- What needs to be done: Go through the lines below and copy any that hold the string "poster".

- Data:
◆ ◆ ◆ ◆ ◆

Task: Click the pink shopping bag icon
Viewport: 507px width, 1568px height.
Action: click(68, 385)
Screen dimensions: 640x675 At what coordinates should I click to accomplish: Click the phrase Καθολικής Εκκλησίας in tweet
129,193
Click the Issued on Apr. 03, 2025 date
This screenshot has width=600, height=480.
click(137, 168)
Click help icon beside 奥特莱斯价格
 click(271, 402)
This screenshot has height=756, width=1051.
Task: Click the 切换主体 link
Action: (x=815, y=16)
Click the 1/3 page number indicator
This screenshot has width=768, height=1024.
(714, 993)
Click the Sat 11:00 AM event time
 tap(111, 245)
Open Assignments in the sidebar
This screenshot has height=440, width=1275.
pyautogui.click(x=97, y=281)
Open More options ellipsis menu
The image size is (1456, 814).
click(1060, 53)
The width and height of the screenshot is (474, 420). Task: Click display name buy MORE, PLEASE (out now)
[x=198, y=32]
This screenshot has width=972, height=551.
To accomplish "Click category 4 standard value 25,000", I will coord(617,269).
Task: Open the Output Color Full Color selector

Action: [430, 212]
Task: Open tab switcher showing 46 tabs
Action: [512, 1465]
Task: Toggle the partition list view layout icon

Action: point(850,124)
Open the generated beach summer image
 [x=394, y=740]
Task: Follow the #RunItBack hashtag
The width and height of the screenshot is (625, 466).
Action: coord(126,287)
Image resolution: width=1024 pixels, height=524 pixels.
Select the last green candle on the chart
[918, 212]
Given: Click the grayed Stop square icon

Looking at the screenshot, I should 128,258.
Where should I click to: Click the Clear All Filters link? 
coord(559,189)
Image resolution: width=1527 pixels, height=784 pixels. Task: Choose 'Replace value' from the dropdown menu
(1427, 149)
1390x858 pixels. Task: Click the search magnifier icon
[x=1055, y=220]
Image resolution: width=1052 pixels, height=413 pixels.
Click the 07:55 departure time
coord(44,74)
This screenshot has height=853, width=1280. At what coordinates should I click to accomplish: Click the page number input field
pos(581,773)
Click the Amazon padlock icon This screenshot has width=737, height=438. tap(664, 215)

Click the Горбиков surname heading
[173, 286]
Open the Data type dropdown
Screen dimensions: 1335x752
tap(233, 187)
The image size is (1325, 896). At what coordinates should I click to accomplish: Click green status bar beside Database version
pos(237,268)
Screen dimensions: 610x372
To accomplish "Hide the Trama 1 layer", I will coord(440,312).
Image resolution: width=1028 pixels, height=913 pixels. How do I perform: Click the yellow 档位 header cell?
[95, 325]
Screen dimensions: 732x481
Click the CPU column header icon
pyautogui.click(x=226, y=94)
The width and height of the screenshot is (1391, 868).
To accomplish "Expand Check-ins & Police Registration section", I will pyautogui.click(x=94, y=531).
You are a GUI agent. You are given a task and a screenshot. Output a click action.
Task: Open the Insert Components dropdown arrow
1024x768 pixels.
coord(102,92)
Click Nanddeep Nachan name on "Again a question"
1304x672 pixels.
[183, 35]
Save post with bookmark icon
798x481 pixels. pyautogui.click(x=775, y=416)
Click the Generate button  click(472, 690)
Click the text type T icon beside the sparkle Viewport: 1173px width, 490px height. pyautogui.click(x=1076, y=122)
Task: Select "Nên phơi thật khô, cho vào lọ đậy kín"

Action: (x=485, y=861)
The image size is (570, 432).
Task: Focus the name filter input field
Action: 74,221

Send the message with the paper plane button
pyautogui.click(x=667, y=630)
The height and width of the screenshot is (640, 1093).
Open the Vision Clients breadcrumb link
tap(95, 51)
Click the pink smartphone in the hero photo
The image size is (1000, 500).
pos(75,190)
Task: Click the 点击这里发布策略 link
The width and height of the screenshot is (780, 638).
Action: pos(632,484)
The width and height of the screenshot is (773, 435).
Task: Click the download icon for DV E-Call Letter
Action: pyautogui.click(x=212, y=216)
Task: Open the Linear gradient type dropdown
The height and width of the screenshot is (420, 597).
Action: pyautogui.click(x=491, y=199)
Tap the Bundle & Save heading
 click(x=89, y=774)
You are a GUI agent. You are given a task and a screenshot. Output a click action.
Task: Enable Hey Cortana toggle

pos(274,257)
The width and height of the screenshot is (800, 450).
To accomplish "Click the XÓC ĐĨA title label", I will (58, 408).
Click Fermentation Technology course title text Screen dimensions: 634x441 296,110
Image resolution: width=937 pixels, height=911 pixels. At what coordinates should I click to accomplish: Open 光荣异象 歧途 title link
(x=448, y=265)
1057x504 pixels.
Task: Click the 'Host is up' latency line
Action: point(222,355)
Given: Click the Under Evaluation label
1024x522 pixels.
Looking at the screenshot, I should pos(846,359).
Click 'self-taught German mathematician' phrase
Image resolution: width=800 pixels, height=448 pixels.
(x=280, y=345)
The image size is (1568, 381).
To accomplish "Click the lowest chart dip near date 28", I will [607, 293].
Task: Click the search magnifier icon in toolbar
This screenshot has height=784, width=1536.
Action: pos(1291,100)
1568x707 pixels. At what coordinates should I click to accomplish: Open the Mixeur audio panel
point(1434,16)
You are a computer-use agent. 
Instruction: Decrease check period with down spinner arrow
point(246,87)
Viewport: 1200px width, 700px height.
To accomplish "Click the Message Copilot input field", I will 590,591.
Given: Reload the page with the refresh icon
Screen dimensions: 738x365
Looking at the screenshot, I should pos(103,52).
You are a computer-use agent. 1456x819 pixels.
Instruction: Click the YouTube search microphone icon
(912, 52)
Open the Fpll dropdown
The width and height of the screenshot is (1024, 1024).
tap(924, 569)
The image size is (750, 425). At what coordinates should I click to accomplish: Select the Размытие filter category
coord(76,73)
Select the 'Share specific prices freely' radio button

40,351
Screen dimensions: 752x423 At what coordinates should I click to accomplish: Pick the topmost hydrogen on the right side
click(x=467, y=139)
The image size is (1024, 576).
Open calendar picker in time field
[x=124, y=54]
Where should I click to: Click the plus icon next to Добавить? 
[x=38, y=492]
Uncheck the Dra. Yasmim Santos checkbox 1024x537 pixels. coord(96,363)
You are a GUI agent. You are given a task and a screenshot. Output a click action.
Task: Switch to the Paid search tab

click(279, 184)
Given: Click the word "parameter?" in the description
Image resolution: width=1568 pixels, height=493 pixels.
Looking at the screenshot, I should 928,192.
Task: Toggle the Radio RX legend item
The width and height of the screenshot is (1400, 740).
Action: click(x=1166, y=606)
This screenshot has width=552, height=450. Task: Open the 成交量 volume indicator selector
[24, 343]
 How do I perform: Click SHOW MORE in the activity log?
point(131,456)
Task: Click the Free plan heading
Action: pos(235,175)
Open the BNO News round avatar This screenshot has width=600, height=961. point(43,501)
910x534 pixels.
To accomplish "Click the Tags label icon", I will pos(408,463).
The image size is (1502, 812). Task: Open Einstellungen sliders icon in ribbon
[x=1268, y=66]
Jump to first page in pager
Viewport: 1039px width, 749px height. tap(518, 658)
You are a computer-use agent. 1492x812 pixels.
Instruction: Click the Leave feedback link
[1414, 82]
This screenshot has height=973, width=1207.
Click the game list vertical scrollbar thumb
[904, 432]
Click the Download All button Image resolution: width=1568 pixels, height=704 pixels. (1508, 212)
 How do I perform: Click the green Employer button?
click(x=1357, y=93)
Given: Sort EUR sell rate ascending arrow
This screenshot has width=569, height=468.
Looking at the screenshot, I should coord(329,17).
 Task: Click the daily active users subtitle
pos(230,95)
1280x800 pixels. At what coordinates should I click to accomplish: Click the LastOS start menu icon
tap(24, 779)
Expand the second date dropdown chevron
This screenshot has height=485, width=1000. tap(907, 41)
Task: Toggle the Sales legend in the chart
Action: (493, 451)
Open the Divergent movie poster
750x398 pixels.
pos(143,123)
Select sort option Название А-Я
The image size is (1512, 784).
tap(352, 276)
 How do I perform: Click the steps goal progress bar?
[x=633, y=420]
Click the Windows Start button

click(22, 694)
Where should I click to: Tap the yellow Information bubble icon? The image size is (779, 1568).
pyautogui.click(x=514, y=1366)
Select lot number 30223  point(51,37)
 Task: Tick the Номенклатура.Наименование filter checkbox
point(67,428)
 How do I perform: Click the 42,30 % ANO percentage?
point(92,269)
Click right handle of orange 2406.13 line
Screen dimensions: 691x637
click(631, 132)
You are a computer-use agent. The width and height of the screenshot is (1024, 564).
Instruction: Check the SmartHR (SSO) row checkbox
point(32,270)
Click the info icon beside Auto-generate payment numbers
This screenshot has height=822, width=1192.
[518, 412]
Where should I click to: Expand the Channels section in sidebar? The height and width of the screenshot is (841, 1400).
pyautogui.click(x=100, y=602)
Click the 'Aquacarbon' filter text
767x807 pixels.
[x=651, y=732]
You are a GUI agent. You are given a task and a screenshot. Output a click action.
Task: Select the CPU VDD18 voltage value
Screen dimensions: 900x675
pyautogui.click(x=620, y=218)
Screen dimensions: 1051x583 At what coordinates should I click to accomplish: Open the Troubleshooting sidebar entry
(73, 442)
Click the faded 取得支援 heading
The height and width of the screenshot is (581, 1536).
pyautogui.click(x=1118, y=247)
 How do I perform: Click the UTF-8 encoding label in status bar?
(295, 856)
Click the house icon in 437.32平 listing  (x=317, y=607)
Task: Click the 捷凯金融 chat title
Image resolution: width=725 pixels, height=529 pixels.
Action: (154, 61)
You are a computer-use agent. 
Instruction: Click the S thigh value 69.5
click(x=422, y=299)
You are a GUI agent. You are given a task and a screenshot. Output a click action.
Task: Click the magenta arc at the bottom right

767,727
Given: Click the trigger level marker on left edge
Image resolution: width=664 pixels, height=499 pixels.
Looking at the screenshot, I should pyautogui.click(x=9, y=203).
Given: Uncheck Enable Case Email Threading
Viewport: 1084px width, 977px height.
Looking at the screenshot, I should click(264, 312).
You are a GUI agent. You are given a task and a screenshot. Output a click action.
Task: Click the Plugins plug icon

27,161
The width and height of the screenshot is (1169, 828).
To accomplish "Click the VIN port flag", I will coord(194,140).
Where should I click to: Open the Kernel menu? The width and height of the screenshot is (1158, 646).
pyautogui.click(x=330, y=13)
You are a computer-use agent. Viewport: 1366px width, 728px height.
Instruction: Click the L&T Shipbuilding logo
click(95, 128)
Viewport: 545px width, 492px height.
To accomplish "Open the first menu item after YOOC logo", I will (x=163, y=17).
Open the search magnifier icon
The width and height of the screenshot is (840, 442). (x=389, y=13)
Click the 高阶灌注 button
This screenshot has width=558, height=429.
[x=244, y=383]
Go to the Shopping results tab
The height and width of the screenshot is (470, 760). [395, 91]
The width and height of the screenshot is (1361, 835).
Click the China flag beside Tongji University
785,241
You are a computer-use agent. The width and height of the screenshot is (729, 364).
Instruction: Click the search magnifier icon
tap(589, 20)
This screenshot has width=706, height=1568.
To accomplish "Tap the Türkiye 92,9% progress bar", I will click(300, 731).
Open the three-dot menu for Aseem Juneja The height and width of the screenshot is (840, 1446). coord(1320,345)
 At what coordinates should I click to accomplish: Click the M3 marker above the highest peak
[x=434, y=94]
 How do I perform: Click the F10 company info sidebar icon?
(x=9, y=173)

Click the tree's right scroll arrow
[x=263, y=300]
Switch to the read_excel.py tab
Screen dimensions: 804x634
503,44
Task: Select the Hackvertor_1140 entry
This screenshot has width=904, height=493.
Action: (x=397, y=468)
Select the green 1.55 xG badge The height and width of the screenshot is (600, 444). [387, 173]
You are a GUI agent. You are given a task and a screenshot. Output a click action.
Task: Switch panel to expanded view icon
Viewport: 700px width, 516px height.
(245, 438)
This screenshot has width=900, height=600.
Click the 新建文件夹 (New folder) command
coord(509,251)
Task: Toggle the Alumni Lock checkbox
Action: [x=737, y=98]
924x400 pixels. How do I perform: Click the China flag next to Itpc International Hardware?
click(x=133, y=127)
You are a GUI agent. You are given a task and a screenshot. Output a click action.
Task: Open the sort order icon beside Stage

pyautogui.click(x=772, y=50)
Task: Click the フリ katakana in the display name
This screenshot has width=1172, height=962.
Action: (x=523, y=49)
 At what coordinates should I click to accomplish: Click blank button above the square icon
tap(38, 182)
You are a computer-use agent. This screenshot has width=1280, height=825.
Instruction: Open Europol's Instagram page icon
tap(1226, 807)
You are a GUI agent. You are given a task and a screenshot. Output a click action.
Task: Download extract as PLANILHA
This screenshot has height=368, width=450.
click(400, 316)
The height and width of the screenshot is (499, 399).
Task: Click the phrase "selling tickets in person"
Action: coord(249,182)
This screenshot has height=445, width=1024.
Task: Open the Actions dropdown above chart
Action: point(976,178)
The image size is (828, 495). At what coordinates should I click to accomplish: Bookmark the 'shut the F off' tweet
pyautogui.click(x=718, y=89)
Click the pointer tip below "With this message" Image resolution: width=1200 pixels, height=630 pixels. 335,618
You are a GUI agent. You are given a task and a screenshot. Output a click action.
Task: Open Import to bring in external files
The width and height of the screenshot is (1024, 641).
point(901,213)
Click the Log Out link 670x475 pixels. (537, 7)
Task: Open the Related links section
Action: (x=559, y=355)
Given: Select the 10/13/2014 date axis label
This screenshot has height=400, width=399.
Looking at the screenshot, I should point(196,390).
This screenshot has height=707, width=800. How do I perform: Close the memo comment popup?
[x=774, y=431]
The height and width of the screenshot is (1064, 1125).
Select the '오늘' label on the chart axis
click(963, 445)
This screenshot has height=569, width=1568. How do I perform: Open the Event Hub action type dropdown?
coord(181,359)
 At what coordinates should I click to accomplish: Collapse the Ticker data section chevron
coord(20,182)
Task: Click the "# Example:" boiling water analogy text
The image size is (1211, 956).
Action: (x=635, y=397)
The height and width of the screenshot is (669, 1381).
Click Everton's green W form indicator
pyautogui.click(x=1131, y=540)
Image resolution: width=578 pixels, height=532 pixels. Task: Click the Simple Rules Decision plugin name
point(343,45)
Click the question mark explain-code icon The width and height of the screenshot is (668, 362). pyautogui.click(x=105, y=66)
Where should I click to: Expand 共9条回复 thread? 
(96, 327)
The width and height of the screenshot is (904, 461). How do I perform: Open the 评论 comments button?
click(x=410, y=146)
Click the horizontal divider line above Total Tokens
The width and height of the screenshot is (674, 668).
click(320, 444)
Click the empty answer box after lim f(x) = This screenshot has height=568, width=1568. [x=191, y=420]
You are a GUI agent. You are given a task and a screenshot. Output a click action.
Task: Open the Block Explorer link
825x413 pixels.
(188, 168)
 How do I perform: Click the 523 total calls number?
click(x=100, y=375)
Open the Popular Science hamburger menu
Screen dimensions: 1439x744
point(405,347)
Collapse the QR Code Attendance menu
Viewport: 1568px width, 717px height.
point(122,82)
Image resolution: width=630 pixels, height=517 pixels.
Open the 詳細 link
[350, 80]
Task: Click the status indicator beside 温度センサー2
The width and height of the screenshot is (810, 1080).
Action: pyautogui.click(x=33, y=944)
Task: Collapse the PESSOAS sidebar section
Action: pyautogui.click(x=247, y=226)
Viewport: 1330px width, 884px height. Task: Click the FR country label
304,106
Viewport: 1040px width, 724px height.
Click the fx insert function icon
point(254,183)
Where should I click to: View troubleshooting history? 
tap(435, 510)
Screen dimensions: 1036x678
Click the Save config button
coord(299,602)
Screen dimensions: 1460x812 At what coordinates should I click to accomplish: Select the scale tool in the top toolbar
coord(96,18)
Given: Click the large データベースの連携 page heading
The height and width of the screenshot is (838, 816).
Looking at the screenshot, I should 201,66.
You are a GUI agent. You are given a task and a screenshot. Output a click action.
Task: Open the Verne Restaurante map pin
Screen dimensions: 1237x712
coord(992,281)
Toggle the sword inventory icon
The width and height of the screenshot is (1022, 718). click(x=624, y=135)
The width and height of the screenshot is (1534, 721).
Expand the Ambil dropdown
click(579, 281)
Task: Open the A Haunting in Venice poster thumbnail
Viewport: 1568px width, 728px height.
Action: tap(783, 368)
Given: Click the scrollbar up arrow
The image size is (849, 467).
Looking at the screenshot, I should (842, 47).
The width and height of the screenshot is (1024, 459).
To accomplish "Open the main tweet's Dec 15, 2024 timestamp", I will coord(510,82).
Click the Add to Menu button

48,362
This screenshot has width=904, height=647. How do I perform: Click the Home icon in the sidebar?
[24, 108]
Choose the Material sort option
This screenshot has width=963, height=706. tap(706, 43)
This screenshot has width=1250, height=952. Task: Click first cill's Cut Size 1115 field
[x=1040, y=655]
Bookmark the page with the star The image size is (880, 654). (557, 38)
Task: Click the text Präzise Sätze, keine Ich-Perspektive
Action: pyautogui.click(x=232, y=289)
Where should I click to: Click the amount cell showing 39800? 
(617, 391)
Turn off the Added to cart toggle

◆ ◆ ◆ ◆ ◆

- Answer for the task:
Open the Divergent movie poster
Task: Open the A Haunting in Venice poster thumbnail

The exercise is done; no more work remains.